▶ **Excerpted passage**:
Gallagher, who is U.S. representative for Wisconsin's 8th congressional district, stated this amid a series of privacy concerns with regard to China.

U.S. Congressman, Mike Gallagher, has issued a dire warning on TikTok, saying the platform is like "digital fentanyl addicting our kids".

Gallagher, who is U.S. representative for Wisconsin's 8th congressional district, stated this amid a series of privacy concerns with regard to China.

Rep. Gallagher joined "Sunday Morning Futures" on Fox News to discuss the dangers of the app and why he believes it should be banned in the United States. 

Gallagher said, “TikTok should be banned. Sen. Marco Rubio and I have legislation that does exactly that. TikTok is digital fentanyl addicting our kids, and just like actual fentanyl, it ultimately goes back to the Chinese Communist Party.

“TikTok is owned by ByteDance. ByteDance is controlled by the CCP. That means the CCP can track your location, it can track your keystrokes, it can censor your news. Why would we give our foremost adversary that amount of power?

“By the way, TikTok is using the swamp against us. They're hiring an army of lobbyists, including former congressmen, senators, 31 former high-level congressional staffers in order to do their bidding. No paycheck is worth that… we need to ban TikTok.”

▶ **Given material**:
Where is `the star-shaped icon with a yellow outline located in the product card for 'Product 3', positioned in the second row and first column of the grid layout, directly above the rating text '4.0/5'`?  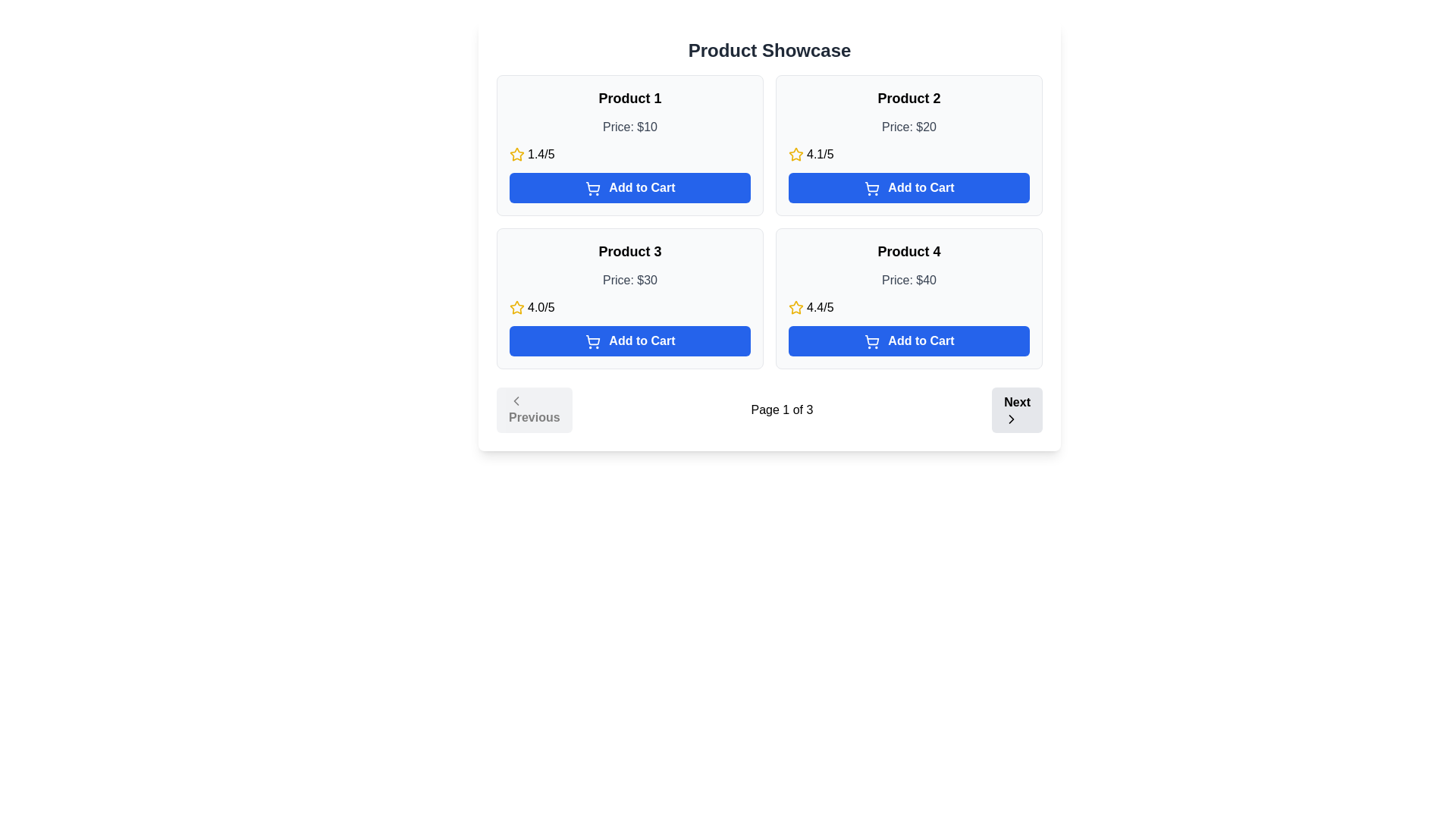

▶ **Problems to solve**:
A: In the TikTok excerpt, switch "Fox News" to "CNN" and rewrite the part that opens with the words containing "Rep. Gallagher joined" and closes with "Chinese Communist Party.".
B: According to the TikTok excerpt, what three things does Gallagher say the CCP can do?
The material is unrelated to the text.

▶ **Exercise answers**:
A:
Rep. Gallagher joined "Sunday Morning Futures" on CNN to discuss the dangers of the app and why he believes it should be banned in the United States. 

Gallagher said, “TikTok should be banned. Sen. Marco Rubio and I have legislation that does exactly that. TikTok is digital fentanyl addicting our kids, and just like actual fentanyl, it ultimately goes back to the Chinese Communist Party.

B:
- Track your location
- Track your keystrokes
- Censor your news